I have missed the last 3 weeks of front squat, so I didnt really need a deload, but after yesterday and the extended break taking the day to really focus on form was a good plan.

 

WOD

 

[10:1]

 

Power Clean 75lb

Burpees 

 

Start at 10 of each, work down until you hit 1 of each. Took me 11:30. Was tough but I pushed through. Sets where unbroken once started. Took me a few seconds to compose myself after the burpees though.

 

My gym is having a "Eat to Perform" challenge. The grand prize is 6 months free! I could definitely use that, so starting in march I am really going to focus on lowering my BF and fixing my diet. I will track every day, and really focus.

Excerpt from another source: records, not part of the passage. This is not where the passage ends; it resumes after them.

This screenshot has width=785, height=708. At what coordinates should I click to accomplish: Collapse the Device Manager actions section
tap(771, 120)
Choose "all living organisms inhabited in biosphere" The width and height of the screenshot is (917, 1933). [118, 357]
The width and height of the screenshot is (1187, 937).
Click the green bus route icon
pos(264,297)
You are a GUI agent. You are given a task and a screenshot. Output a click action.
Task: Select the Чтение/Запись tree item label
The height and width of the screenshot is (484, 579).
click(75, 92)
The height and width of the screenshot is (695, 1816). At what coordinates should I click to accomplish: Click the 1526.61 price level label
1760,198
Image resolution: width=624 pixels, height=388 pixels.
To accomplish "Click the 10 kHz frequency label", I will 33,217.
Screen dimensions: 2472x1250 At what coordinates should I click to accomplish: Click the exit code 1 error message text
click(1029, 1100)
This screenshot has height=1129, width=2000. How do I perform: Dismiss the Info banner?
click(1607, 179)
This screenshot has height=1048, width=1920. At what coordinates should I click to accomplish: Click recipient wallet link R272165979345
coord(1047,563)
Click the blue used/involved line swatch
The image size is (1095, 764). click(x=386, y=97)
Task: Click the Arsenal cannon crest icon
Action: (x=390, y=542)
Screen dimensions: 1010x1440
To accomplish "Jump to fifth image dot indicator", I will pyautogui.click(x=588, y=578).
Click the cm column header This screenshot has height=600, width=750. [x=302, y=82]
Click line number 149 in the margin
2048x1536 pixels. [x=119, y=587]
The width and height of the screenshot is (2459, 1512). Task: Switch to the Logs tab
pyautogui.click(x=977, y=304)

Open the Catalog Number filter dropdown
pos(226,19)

More details on that when I learn more myself.

 

I will be testing my BF again next week. Apparantly they bought a new machine that is supposed to calculate more accurately than calipers. Should be interesting to see. It even prints out a sheet with all relevant data on it. I am not going to dismiss it right away, but I am going to miss the spot measurement. As it makes it easier to see progress I think. But who knows.

 

Going to do some googling/searching and find a city street image that I like and do a painting of it. I will consider it a speed painting as it wont be super detailed, but its not from my imagination like the desert one was.

 

I think thats it for now.

"All we have to decide is what to do with the time that is given to us." - J.R.R Tolkien

"Progress, not perfection."

"Persist, Pivot, or Concede." - Matthew McConaughey

"Today I will do what others won't, so tomorrow I can accomplish what others can't."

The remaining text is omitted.